A disturbing joint report by USA Today and the Midwest Center for Investigative Reporting found that tens of thousands of pets have been harmed by Seresto flea and tick collars. Seresto was developed by Bayer and is now sold by Elanco.

Since Seresto flea collars were introduced in 2012, the EPA has received incident reports of at least 1,698 pet deaths linked to the product. Through June 2020, the EPA has received over 75,000 incident reports relating to the collars with over 1,000 involving human harm.

The EPA has known the collars are harming humans and their pets but failed to tell the public about the dangers.


“The EPA appears to be turning a blind eye to this problem, and after seven years of an increasing number of incidents, they are telling the public that they are continuing to monitor the situation,” Karen McCormack, a retired EPA employee who worked as both a scientist and communications officer, said according to New York Daily News.

“But I think this is a significant problem that needs to be addressed sooner rather than later.”

McCormack says the collars have had more incident reports than any other pesticide pet product she’s ever come across.

Pierre, a 9-year-old Papillon service dog owned by Rhonda Bomwell, is believed to have died because of the product. In June of last year, the dog suffered a seizure and died a day after wearing the collar at a veterinarian’s suggestion.

Bomwell administered CPR to the dog but didn’t take off the collar. “I just didn’t put it together,” she said.

The EPA is in charge of regulating the product because it contains pesticides, imidacloprid (10%), and flumethrin (4.5%).
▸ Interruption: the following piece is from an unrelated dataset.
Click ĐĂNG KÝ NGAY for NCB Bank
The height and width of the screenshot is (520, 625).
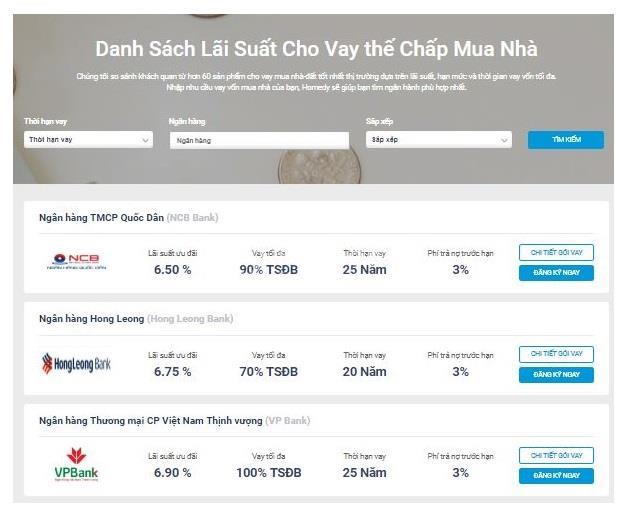tap(556, 273)
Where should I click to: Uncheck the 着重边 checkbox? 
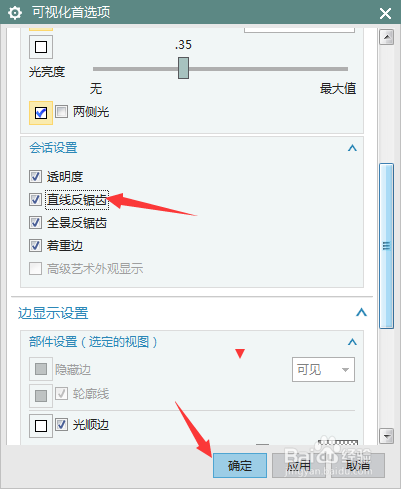point(35,246)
The collars work by releasing small amounts of the pesticide onto the pet’s skin over a period of eight months.

The collars are designed to provide protection from fleas, flea larvae, ticks, chewing lice, and sarcoptic mange.

The harmful effects the collars have on humans vary widely and include irritation of the eyes, nose, and throat as well as skin rashes and lesions. The incidents usually happen after the human has nuzzled or slept in a bed with an animal wearing the collar.

The report shows the EPA has put the lives of countless pets in danger by knowing about the harm posed by the collars but keeping its findings private. The EPA has found the product to be “eligible for continued registration” going forward.

“No pesticide is completely without harm, but EPA ensures that there are measures on the product label that reduce risk,” an EPA spokesperson said. “The product label is the law, and applicators must follow label directions. Some pets, however, like some humans, are more sensitive than others and may experience adverse symptoms after treatment.”

The troubling report brings two sad truths to light. One, that a major company would continue to sell a product that’s harmful to both humans and pets without any inclination of taking it off the shelves. Two, that the EPA would allow it to be sold without notifying the public about its dangers.

The good news is that USA Today and the Midwest Center for Investigative Reporting have got the word out about the dangers so people can make a safer choice for their pets. Hopefully, this will alert pet stores to the harm the collars are causing so they can start selling safer options.